§ TASK PROMPT: Go to the line containing "Click the share icon in top toolbar" in the records below and retype from there through the final line, exactly.

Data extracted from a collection
#####

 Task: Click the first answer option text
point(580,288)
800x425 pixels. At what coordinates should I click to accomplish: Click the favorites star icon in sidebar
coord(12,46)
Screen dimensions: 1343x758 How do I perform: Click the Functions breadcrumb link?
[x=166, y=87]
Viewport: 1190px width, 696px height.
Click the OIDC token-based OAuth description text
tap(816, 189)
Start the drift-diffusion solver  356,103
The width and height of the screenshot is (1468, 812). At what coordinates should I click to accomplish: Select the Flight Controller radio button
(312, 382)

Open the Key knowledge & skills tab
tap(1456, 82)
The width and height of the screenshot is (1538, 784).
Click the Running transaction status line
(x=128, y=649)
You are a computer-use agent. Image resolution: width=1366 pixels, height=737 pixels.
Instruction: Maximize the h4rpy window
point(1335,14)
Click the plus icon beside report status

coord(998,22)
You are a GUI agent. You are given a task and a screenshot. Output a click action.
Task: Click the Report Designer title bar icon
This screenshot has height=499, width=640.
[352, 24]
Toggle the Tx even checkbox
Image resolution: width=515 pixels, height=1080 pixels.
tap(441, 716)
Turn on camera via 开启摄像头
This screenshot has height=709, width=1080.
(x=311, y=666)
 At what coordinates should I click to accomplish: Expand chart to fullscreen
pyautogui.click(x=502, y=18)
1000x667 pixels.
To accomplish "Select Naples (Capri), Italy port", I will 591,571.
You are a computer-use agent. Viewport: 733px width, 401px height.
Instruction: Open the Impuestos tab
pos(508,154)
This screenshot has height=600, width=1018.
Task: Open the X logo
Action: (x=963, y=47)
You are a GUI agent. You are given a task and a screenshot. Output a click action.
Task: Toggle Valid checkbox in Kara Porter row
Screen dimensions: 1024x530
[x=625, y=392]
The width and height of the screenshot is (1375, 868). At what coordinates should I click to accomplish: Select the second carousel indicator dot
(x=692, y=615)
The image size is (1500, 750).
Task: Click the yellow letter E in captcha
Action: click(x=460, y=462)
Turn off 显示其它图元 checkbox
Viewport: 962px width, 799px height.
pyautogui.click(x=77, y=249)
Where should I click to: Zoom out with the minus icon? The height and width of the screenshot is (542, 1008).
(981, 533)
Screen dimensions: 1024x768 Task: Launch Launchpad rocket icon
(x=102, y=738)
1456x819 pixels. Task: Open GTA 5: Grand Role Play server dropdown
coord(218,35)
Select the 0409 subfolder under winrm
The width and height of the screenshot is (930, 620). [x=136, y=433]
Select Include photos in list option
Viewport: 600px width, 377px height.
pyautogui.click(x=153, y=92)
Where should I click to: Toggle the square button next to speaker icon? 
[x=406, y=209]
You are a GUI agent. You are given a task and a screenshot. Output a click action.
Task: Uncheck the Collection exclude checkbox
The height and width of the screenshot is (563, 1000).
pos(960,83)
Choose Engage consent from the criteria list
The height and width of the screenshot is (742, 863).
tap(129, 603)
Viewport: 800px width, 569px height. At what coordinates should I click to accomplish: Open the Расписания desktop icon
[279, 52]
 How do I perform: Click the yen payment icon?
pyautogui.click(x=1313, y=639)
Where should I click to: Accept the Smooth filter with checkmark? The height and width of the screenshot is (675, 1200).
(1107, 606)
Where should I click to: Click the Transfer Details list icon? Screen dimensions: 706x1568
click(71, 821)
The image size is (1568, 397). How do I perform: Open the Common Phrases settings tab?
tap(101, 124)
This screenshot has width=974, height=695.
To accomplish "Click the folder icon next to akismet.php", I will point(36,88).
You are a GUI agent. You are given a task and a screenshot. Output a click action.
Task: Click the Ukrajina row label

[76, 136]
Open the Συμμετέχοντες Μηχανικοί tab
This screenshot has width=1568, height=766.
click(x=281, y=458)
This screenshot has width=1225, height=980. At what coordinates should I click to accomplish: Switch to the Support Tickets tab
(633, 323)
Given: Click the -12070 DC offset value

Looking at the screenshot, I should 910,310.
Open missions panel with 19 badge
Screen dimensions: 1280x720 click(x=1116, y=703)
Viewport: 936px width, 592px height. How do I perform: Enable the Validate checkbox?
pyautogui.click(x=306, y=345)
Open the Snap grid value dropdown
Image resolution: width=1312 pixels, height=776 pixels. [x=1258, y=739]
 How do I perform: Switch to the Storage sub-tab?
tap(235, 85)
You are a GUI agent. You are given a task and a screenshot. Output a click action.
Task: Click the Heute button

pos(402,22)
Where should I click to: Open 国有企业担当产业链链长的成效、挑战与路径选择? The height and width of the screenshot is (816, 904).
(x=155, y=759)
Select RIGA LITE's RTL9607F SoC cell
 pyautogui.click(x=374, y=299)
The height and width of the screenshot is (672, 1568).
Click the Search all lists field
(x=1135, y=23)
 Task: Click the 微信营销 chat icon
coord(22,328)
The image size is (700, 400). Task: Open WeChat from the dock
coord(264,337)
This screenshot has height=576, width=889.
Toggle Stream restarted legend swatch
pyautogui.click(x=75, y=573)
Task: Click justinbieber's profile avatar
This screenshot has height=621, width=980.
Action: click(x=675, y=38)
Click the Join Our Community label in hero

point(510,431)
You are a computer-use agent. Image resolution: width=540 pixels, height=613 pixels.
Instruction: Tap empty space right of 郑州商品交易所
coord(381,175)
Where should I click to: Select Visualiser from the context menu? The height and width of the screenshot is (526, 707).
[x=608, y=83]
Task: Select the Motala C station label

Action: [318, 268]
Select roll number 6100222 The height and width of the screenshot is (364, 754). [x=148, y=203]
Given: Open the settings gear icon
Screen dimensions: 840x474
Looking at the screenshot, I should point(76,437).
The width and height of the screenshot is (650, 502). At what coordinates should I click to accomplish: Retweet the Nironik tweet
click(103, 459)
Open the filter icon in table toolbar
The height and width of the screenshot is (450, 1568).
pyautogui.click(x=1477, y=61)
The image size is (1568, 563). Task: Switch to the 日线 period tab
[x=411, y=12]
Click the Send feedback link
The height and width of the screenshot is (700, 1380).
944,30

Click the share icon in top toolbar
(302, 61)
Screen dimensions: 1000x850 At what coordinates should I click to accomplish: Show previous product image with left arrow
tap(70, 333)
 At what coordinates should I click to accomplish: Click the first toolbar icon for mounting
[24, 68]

#####

§ WRITTEN RESPONSE:
Click the share icon in top toolbar
(302, 61)
Screen dimensions: 1000x850 At what coordinates should I click to accomplish: Show previous product image with left arrow
tap(70, 333)
 At what coordinates should I click to accomplish: Click the first toolbar icon for mounting
[24, 68]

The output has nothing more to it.